Exercise brief: Word for word, transcribe every line from the one holding "Screen dimensions: 630x863" through the end of the records, but not the pictures.

Dataset excerpts:
--- START ---

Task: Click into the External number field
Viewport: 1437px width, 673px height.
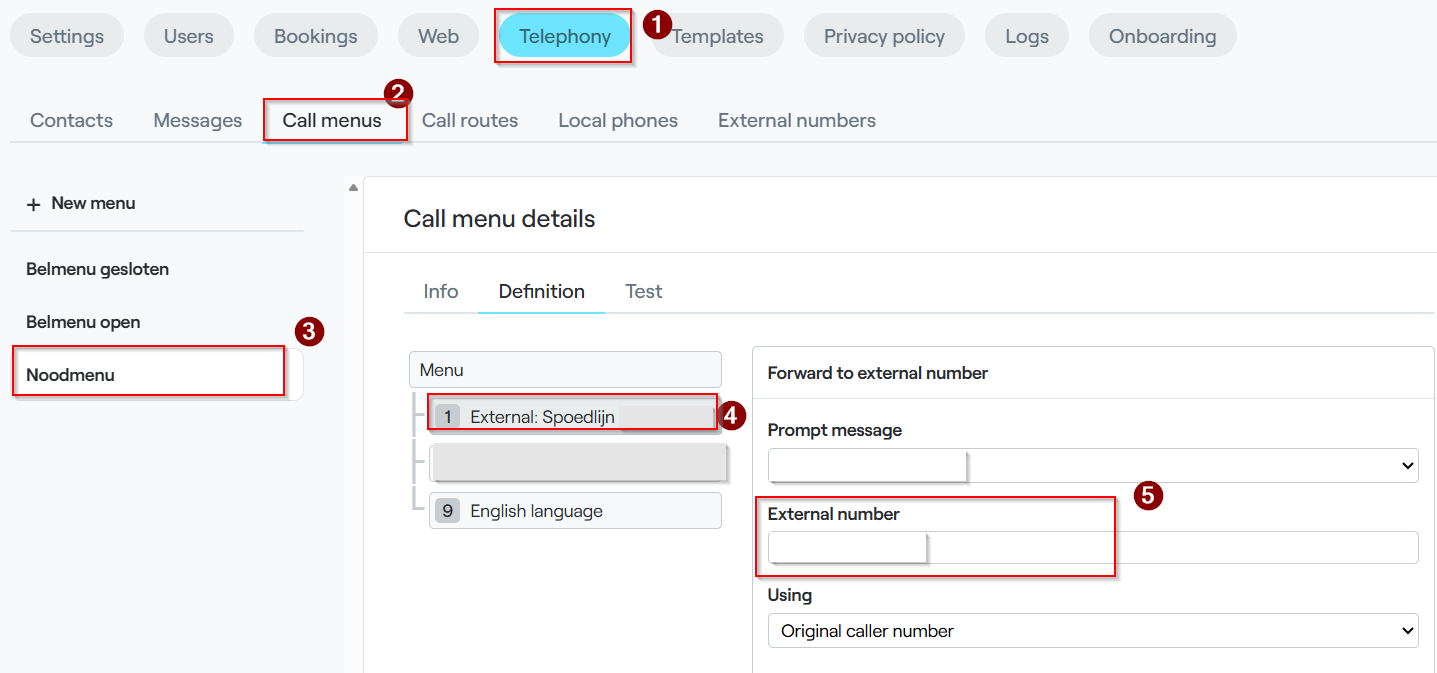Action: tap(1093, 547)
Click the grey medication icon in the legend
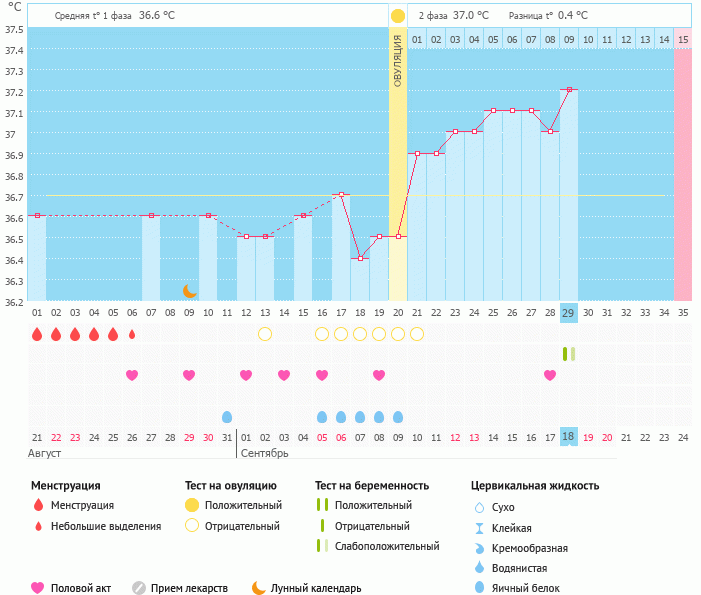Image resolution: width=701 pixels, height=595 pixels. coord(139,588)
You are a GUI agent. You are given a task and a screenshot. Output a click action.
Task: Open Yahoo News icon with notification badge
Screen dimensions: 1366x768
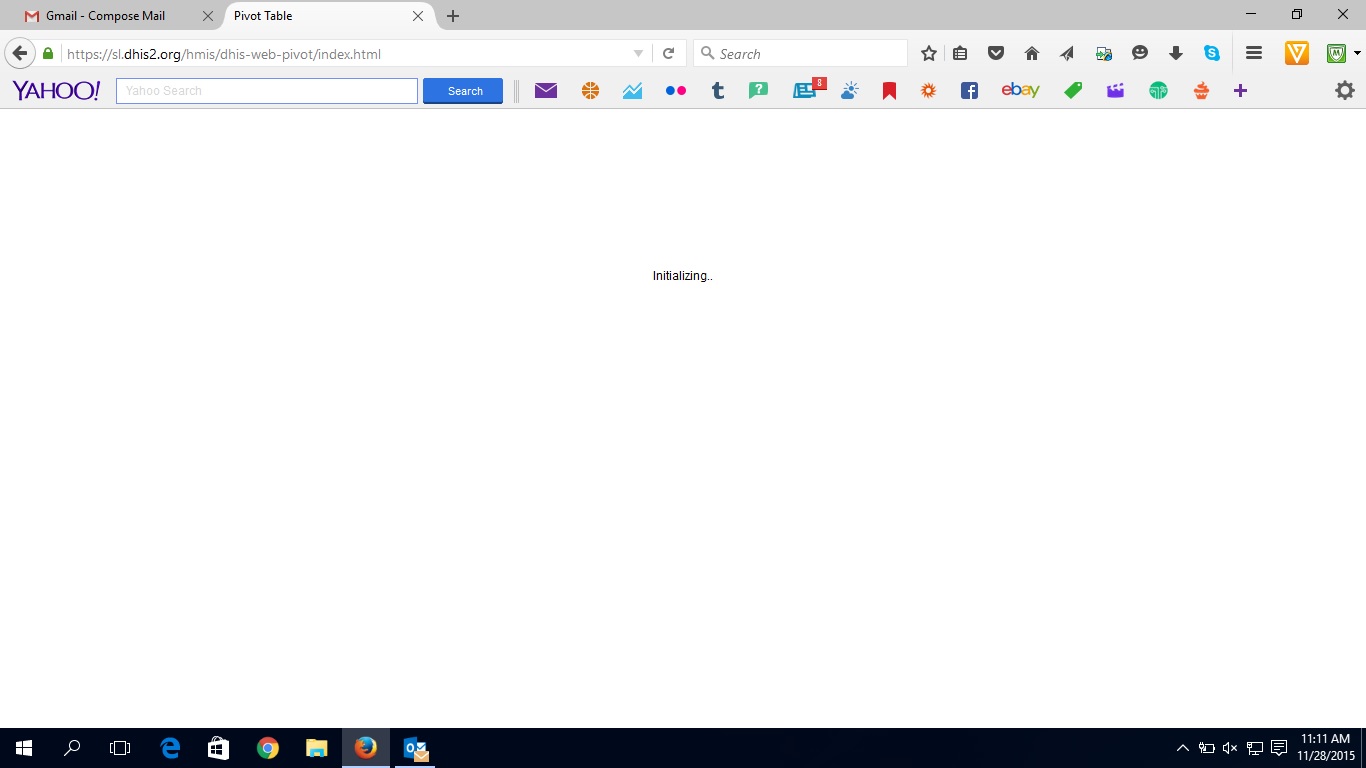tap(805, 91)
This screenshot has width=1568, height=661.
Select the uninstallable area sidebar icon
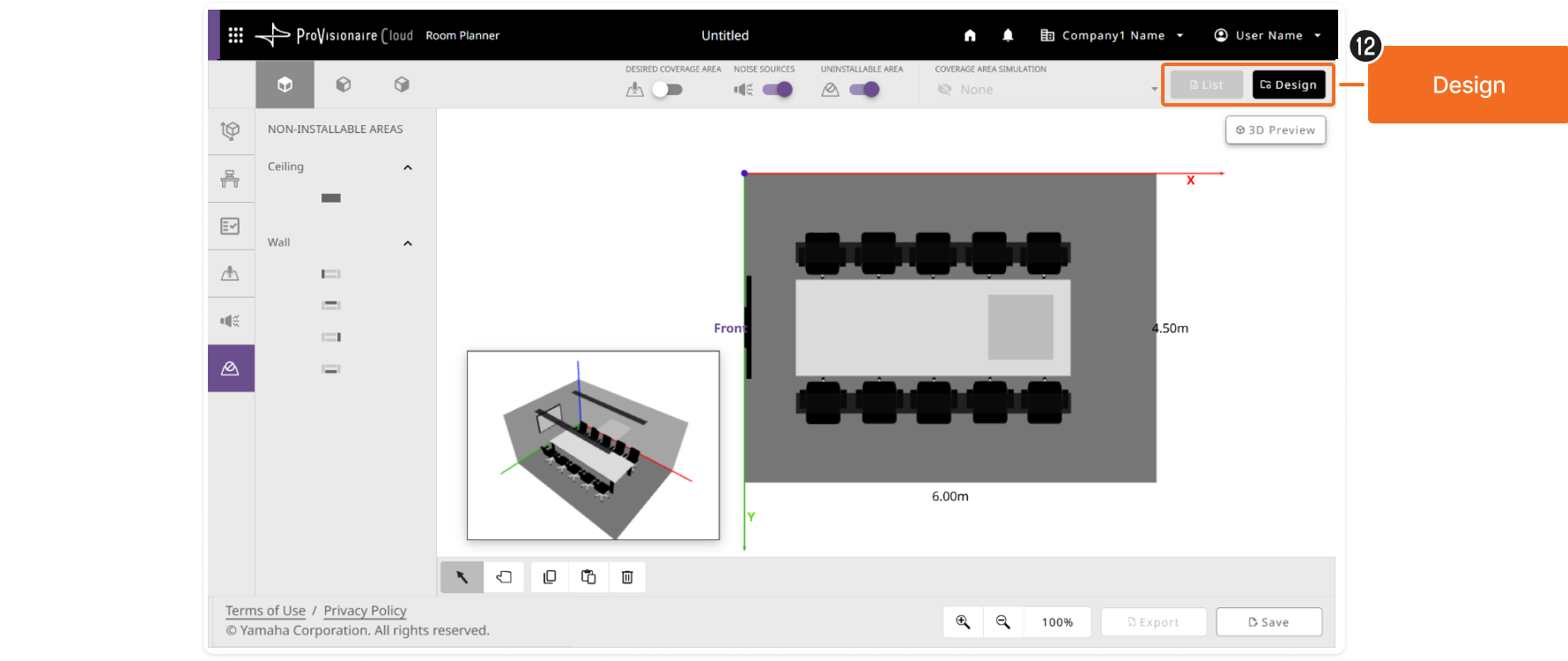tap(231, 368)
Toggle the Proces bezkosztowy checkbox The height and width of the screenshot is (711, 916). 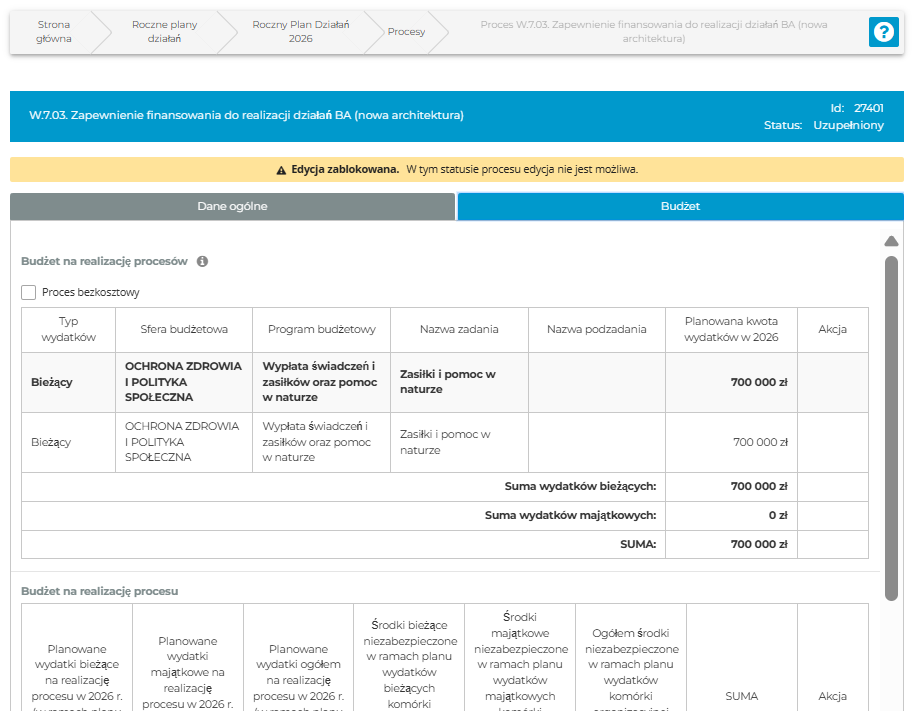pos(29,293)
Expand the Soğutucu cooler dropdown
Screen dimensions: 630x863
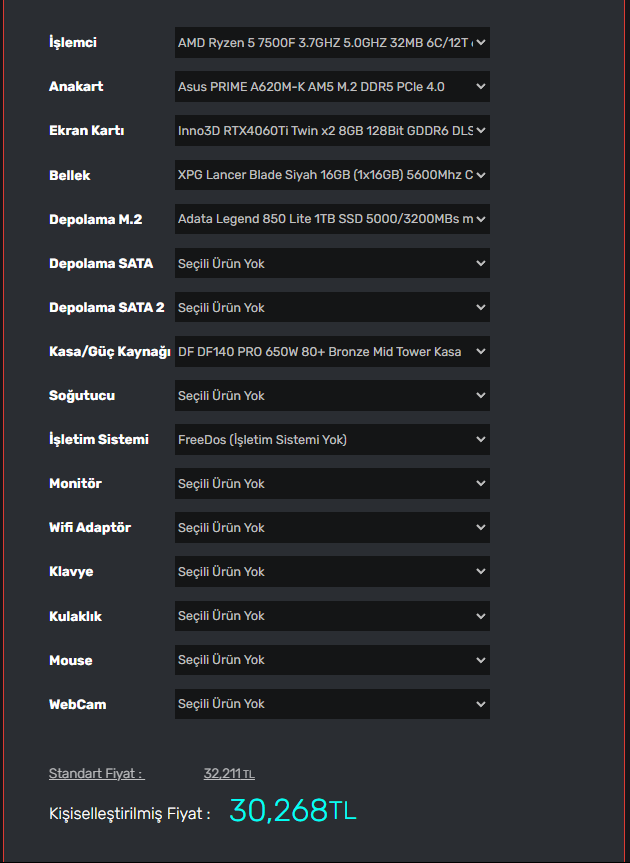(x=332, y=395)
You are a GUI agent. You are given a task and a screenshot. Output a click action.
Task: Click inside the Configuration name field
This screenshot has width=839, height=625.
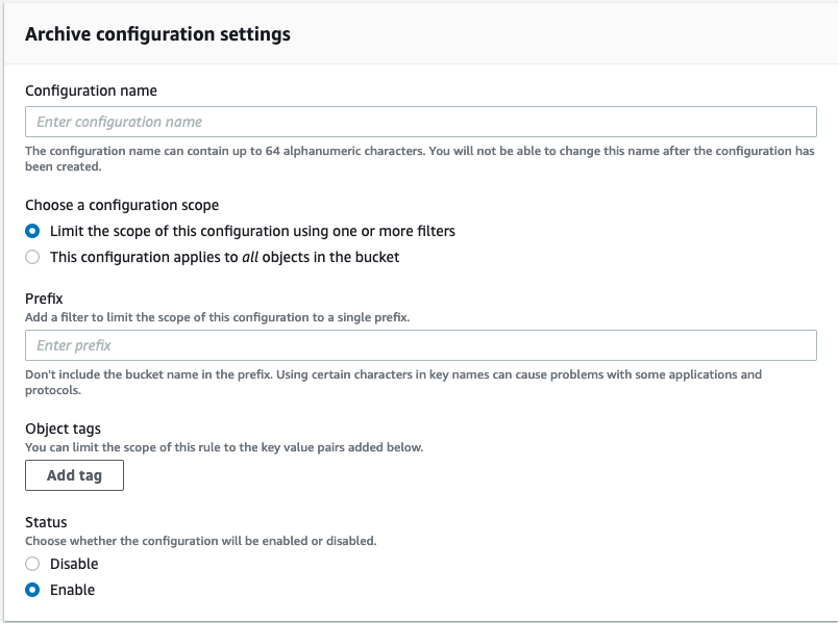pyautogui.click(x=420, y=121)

--- END ---

Solution to this problem:
Screen dimensions: 630x863
(x=332, y=395)
You are a GUI agent. You are given a task and a screenshot. Output a click action.
Task: Click inside the Configuration name field
This screenshot has width=839, height=625.
pyautogui.click(x=420, y=121)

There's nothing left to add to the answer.